(Extracted data entries)
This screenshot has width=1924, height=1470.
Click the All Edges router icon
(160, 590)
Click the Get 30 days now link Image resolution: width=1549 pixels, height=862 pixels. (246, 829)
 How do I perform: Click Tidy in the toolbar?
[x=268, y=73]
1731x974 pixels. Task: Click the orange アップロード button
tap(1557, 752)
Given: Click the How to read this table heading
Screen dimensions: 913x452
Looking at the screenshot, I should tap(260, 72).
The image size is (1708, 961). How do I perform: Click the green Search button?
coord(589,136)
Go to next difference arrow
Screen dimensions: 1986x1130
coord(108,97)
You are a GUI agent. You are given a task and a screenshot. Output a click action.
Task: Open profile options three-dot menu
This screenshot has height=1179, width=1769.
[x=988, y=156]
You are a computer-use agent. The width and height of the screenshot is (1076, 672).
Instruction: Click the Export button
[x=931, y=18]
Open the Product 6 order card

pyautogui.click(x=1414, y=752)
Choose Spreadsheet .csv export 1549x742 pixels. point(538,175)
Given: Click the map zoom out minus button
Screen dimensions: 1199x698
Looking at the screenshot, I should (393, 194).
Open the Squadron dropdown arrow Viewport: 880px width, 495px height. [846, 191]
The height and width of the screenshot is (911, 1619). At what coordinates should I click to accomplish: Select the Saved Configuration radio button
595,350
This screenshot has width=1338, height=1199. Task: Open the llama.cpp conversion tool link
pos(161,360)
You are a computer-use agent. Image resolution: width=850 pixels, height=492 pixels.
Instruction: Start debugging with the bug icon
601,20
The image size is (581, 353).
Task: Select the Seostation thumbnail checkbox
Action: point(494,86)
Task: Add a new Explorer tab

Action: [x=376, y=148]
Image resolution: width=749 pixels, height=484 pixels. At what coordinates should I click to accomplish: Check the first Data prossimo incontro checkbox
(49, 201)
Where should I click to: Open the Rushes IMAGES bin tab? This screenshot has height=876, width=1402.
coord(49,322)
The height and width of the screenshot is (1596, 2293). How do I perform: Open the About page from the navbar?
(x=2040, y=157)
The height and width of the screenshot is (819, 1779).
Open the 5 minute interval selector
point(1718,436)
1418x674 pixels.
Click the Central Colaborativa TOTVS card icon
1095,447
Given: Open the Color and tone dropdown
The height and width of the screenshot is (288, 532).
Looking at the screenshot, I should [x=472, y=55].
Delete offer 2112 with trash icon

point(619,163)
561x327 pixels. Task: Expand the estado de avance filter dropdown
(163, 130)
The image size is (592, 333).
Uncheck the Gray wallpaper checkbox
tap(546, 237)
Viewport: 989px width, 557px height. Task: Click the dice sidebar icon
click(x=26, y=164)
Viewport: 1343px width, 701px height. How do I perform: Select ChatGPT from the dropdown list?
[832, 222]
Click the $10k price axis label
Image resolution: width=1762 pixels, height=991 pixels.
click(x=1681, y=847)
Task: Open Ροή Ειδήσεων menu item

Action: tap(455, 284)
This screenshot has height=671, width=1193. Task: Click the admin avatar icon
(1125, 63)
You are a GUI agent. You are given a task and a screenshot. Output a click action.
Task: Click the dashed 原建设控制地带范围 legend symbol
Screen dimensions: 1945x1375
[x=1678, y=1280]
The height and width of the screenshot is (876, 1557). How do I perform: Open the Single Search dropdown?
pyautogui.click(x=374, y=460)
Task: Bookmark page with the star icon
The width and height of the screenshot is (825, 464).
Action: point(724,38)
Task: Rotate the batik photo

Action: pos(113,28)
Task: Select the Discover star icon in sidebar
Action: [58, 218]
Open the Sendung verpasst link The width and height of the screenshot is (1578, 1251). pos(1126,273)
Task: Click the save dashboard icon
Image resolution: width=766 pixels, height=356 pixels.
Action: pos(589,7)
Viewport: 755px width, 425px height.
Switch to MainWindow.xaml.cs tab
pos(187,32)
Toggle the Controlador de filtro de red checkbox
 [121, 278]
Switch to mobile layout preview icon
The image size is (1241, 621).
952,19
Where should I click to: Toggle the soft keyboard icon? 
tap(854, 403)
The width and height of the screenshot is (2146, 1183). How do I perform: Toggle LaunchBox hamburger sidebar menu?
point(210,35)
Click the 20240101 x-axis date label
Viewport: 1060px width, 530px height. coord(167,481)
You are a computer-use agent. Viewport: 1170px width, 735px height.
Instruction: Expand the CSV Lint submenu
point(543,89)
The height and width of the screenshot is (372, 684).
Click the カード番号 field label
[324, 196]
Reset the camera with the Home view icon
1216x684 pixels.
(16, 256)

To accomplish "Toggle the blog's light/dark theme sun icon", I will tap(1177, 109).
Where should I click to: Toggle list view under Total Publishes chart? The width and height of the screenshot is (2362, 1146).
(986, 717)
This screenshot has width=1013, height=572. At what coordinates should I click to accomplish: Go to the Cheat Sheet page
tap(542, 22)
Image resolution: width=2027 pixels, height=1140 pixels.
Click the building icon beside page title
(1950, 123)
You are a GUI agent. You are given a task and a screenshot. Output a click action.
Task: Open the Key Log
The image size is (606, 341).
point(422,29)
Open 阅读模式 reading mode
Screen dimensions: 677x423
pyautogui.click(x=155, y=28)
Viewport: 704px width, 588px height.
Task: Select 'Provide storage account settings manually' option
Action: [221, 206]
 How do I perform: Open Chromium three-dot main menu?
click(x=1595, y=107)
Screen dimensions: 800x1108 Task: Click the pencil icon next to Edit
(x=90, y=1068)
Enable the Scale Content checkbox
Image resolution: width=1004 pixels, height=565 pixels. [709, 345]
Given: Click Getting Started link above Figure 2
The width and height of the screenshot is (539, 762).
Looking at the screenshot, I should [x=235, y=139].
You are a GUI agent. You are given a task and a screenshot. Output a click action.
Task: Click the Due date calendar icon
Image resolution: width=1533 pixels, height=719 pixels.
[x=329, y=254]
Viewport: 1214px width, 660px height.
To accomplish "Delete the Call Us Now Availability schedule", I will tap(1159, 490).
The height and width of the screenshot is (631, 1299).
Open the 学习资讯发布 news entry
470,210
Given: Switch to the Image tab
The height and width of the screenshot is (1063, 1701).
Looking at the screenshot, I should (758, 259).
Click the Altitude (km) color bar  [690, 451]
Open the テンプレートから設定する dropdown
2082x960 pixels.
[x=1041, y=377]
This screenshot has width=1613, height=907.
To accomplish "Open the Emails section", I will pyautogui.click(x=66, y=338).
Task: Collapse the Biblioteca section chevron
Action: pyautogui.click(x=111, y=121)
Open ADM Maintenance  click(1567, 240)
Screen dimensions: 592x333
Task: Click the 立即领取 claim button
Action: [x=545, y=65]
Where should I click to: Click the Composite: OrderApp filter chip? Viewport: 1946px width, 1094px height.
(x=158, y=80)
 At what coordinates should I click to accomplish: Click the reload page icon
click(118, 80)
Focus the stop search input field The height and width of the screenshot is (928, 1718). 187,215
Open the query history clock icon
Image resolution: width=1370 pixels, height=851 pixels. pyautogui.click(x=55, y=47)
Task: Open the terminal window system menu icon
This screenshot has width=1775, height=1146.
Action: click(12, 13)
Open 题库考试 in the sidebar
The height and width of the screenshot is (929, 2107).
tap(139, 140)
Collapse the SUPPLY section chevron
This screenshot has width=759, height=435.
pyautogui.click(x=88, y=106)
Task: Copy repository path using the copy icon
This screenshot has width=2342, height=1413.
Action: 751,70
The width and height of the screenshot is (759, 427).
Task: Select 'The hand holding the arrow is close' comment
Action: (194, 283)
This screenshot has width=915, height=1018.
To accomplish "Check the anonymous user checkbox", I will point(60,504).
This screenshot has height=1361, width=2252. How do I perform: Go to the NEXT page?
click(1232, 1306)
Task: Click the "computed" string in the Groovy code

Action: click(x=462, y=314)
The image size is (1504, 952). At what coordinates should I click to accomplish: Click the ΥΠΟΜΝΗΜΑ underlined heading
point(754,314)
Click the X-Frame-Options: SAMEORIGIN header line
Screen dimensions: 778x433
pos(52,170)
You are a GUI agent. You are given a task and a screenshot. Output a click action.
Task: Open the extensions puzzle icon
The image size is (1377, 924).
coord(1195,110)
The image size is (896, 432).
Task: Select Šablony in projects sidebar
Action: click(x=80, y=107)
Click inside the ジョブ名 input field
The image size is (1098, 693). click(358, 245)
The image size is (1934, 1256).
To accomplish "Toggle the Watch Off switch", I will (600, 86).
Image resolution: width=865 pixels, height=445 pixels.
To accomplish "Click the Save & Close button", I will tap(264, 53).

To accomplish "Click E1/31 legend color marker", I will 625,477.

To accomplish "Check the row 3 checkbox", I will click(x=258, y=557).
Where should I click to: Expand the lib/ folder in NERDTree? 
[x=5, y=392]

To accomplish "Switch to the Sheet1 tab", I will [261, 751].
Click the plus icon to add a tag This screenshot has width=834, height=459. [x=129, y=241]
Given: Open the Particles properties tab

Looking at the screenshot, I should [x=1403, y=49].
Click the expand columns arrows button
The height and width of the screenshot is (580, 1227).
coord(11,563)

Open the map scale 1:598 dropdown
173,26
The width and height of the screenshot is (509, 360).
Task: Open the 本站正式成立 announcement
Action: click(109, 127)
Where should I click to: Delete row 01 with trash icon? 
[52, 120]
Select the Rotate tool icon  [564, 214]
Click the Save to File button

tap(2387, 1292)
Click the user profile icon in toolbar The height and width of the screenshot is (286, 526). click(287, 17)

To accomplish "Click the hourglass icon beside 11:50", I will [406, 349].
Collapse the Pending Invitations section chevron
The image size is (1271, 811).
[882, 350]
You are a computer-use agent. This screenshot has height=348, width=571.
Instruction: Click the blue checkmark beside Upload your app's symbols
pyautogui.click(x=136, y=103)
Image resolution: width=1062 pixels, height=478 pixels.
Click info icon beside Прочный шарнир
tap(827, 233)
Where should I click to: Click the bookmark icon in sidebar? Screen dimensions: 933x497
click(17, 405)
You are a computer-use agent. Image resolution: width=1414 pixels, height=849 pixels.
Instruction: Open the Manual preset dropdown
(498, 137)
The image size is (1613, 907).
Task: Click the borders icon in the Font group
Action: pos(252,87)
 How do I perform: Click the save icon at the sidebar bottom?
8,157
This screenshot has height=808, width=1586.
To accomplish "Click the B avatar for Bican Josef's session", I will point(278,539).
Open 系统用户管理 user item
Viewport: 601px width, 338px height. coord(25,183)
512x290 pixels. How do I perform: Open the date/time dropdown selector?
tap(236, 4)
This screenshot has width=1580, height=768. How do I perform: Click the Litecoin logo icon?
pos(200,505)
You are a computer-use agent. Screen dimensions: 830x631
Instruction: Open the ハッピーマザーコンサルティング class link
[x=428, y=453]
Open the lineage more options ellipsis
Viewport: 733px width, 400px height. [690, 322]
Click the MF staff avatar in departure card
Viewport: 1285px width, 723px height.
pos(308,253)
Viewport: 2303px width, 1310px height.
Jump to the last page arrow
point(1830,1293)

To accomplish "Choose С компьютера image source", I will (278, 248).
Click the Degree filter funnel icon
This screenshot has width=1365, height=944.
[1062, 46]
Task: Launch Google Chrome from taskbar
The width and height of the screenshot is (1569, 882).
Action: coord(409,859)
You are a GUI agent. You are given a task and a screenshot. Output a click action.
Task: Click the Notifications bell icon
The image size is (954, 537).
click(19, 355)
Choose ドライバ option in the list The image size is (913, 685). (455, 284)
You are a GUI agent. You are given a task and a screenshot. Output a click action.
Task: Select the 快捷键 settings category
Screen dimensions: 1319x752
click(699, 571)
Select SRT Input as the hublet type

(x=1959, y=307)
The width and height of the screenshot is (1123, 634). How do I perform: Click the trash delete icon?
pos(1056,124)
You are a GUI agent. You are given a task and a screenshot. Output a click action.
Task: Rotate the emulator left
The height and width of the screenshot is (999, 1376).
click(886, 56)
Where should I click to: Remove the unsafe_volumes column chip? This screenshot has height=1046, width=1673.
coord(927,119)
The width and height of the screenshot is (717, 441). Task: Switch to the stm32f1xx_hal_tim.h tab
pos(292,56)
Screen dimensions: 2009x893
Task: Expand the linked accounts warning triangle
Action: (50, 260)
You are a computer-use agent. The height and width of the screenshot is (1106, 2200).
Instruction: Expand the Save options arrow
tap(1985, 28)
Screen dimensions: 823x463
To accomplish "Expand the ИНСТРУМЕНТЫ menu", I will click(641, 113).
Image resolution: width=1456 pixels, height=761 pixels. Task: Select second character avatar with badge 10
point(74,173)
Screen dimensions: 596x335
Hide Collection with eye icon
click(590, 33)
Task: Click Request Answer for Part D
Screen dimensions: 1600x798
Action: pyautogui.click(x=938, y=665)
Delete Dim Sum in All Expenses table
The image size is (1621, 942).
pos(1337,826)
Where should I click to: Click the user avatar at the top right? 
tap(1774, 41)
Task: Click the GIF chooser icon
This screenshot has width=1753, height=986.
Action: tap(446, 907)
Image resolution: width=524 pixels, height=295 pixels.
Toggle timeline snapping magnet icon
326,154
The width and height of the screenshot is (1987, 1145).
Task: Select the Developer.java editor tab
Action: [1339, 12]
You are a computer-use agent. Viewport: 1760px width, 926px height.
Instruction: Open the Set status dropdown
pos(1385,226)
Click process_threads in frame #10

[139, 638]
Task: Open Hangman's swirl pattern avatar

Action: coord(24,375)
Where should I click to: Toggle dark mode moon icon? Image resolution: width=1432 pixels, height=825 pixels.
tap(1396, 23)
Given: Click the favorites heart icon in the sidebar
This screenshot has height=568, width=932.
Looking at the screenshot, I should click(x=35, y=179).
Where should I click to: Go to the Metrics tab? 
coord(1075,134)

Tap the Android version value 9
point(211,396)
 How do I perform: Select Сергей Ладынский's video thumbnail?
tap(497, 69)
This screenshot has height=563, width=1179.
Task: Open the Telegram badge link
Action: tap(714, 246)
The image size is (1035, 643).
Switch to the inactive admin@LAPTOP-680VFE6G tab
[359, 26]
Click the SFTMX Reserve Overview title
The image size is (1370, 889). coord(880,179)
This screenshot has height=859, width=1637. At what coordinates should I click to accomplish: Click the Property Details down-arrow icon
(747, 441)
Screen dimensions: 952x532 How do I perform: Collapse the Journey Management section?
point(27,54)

_Task details:_ Please determine the number of lines in the records above that include the string "profile", and answer with that number only.

_Task output:_ 2